## Selected passage
Liberal Groups Collect $350 Million in Funds for ’08 Election

Mar 18, 2008 6:02pm

ABC News’ Jacqueline Klingebiel Reports: Seven liberal groups announced Tuesday that they plan to spend $350 million in 2008 on mobilizing voters and advocating on behalf of Democratic candidates.

"We believe that 2008 has the potential of creating not simply a change election, but a sea-change election, the kind of sea-change that we really haven’t seen since 1980 when Reagan was elected and conservatives were going to change the course of our country for the next few decades," said Robert Borosage, co-director of Campaign for America’s Future (CAF).

The spending plans were unveiled during the "Take Back America" conference, an annual gathering of progressives held at the Omni Shoreham Hotel in Washington, D.C., the same location used for the annual Conservative Political Action Conference (CPAC).

The cumulative $350 million figure includes political action committee (PAC) funds and other funds raised by various progressive groups.

With a projected budget of $53.4 million, the AFL-CIO plans to spend more than any of its liberal counterparts. Other spending amounts for progressive groups include: $30 million for online liberal group MoveOn.org, $30 million for Women Voices.Women Vote, $35 million for ACORN, $10 million for RockTheVote, and $4-6 million for National Council of La Raza.

The spending will focus on "registering people to vote, educating them about the issues of the election and organizing them to get out the vote," said CAF Co-Director Robert Borosage.

The ALF-CIO plans to targeting more than 13 million union-voters across 23 battleground states, saying the union vote "will be key in the 2008 election" as 24 percent of voters come from union-households, according to the ALF-CIO political director Karen Ackerman.

Missing for this year’s "Take Back America" conference was Sen. Barack Obama, (D-Ill.) and Sen. Hillary Clinton (D-N.Y.).

When asked why the Democratic contenders were absent from this year’s conference after having attended last year’s, Borosage said he didn’t feel passed over. "They are carrying the message that progressive groups have organized around and demanded that their candidates embraced."

Source data:
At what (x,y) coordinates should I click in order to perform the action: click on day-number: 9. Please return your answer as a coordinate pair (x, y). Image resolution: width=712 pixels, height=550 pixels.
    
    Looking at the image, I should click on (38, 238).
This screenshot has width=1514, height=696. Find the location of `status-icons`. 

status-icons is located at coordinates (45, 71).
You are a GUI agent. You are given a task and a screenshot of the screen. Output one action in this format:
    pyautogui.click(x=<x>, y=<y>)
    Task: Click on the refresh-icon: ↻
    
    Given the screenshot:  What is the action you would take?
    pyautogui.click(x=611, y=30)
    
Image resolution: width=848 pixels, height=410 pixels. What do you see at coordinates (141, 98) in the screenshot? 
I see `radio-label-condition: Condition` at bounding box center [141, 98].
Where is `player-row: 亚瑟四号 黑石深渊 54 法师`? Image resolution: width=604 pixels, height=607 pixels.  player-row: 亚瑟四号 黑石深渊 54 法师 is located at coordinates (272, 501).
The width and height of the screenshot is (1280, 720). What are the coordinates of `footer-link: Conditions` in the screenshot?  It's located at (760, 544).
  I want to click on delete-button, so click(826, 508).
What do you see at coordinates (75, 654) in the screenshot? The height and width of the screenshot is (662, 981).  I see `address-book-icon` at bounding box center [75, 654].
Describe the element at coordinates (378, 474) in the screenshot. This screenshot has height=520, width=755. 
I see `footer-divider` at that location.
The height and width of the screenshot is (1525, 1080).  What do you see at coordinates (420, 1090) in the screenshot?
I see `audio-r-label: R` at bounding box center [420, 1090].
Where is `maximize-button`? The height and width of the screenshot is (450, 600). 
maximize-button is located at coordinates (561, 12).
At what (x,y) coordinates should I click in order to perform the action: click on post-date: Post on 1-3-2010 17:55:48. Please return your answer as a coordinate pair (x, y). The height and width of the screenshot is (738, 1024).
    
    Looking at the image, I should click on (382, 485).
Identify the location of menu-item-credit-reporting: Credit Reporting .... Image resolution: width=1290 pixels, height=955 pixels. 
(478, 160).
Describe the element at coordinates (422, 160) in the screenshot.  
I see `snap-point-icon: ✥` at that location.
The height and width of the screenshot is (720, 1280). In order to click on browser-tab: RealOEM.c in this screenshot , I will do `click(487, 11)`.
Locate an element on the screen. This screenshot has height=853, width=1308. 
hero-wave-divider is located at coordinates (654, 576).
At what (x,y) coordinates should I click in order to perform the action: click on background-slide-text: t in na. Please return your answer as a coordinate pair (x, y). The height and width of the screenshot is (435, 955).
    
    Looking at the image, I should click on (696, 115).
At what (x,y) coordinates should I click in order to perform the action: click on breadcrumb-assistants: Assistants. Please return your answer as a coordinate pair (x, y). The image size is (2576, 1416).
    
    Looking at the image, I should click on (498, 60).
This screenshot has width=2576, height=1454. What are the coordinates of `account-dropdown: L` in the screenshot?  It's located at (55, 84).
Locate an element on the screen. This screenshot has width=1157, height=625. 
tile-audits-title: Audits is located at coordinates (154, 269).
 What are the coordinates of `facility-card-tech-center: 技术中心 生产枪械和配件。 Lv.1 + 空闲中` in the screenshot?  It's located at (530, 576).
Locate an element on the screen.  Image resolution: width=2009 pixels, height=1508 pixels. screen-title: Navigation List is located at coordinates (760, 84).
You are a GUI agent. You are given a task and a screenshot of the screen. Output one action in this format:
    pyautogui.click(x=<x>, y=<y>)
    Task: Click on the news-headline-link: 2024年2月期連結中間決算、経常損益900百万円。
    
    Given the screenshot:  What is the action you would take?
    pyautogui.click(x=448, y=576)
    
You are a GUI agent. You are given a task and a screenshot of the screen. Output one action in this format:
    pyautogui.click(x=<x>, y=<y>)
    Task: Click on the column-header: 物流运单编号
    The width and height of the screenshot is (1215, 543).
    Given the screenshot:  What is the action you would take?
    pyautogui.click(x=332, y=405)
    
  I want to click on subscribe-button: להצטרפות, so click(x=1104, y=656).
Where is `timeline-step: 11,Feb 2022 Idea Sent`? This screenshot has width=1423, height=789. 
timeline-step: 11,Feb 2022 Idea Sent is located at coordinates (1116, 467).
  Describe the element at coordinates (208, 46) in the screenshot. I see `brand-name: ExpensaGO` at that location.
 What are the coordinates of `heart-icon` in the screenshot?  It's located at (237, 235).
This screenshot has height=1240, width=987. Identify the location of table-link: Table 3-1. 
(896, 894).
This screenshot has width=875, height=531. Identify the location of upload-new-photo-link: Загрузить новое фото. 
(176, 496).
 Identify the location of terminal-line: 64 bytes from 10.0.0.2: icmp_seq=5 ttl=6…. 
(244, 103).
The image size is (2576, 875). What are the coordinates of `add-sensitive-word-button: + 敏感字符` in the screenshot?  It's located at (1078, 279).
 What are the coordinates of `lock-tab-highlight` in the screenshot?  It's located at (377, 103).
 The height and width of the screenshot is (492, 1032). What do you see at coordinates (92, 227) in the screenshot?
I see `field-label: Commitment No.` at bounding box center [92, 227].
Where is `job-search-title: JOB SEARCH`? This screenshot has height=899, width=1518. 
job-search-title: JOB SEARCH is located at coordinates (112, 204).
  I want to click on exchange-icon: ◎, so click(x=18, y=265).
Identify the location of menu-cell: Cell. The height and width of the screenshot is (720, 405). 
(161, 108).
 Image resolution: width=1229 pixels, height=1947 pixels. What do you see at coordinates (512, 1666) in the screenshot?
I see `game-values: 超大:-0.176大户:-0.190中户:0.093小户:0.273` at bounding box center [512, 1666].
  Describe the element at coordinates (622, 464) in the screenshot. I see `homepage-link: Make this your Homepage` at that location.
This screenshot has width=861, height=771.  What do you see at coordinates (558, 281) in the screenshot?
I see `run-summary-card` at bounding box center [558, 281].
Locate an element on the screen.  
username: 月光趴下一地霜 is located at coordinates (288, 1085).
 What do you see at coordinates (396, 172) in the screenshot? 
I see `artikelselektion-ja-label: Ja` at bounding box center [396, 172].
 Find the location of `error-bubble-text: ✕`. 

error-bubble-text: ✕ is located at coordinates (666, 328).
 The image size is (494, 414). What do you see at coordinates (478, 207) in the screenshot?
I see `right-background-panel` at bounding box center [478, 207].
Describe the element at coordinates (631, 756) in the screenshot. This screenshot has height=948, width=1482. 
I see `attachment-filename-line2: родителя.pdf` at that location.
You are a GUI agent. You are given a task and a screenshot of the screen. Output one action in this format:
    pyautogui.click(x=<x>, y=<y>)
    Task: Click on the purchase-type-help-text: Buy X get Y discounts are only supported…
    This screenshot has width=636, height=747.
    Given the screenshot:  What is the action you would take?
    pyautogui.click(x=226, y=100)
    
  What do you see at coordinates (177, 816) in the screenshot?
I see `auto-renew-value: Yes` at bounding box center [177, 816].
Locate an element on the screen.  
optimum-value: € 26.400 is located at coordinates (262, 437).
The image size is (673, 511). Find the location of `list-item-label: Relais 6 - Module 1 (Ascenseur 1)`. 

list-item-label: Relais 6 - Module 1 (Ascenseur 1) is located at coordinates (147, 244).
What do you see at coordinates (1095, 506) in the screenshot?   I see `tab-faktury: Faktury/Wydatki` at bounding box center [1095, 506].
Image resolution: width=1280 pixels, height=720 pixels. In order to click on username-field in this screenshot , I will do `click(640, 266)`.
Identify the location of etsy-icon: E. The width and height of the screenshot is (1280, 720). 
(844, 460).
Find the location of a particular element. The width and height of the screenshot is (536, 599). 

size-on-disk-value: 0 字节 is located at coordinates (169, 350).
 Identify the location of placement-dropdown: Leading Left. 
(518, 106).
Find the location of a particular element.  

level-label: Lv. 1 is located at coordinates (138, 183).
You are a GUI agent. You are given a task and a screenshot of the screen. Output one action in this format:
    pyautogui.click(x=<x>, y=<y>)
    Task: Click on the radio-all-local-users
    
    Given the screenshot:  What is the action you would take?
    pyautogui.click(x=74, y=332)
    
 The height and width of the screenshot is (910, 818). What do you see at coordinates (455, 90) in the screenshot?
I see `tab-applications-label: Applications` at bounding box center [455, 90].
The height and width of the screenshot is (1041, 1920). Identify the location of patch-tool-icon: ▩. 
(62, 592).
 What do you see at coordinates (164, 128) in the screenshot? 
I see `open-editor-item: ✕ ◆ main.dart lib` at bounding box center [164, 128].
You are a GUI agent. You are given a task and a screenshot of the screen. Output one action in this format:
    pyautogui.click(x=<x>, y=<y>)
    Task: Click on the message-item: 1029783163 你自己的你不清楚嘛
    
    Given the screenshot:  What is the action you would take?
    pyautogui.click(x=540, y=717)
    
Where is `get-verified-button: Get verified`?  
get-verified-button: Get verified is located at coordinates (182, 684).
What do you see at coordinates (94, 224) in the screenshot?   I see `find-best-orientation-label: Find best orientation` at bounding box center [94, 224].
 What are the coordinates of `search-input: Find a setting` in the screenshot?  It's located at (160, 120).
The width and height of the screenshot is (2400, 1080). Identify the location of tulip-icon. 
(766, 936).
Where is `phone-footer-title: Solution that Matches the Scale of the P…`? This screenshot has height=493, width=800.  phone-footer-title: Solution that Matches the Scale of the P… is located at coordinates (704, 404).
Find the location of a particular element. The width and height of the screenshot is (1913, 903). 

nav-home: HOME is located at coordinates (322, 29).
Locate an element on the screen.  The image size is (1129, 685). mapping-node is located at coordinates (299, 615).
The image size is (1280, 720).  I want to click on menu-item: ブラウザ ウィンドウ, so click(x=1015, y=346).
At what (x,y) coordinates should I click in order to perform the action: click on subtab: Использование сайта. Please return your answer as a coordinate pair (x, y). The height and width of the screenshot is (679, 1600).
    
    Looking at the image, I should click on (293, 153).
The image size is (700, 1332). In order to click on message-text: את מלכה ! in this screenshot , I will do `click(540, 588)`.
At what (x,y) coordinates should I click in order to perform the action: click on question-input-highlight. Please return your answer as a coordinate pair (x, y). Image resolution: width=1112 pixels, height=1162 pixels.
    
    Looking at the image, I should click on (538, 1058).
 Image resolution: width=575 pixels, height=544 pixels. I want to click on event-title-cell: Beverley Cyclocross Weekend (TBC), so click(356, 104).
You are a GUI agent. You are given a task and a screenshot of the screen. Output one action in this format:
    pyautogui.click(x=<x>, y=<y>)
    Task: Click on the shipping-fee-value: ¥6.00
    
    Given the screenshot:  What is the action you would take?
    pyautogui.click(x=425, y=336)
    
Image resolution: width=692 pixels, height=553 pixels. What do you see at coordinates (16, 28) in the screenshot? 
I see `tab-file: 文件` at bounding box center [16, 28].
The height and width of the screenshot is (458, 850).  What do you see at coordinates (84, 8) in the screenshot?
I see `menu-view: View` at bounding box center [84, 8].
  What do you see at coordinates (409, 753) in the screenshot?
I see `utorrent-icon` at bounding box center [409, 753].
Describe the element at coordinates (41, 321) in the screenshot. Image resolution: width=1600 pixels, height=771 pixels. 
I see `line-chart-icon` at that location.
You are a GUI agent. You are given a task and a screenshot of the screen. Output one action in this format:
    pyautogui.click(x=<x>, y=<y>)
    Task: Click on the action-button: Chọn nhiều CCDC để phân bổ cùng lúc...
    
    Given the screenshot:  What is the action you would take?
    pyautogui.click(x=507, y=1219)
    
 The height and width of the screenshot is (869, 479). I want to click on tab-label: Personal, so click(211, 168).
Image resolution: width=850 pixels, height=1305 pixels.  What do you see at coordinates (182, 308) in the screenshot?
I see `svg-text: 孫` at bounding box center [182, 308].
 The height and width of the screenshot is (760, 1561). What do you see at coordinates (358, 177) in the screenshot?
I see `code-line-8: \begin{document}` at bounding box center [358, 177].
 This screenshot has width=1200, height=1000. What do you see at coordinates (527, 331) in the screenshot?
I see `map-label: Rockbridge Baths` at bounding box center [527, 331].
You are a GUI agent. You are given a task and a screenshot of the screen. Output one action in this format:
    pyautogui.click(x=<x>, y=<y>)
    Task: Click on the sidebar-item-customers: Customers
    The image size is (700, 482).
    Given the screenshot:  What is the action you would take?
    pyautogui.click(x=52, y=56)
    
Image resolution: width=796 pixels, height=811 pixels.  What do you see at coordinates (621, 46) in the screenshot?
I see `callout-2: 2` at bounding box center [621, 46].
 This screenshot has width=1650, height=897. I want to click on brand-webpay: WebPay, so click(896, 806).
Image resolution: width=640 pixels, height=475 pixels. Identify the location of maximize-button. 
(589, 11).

## What to do
1. In the news report on liberal groups' 2008 election spending, at which hotel was the "Take Back America" conference held?
2. Reproduce the part of the news report on liberal groups' 2008 election spending that starts with "With a projected" and goes on through "director Karen Ackerman.".

## Your written answers
1. The Omni Shoreham Hotel in Washington, D.C.

2.
With a projected budget of $53.4 million, the AFL-CIO plans to spend more than any of its liberal counterparts. Other spending amounts for progressive groups include: $30 million for online liberal group MoveOn.org, $30 million for Women Voices.Women Vote, $35 million for ACORN, $10 million for RockTheVote, and $4-6 million for National Council of La Raza.

The spending will focus on "registering people to vote, educating them about the issues of the election and organizing them to get out the vote," said CAF Co-Director Robert Borosage.

The ALF-CIO plans to targeting more than 13 million union-voters across 23 battleground states, saying the union vote "will be key in the 2008 election" as 24 percent of voters come from union-households, according to the ALF-CIO political director Karen Ackerman.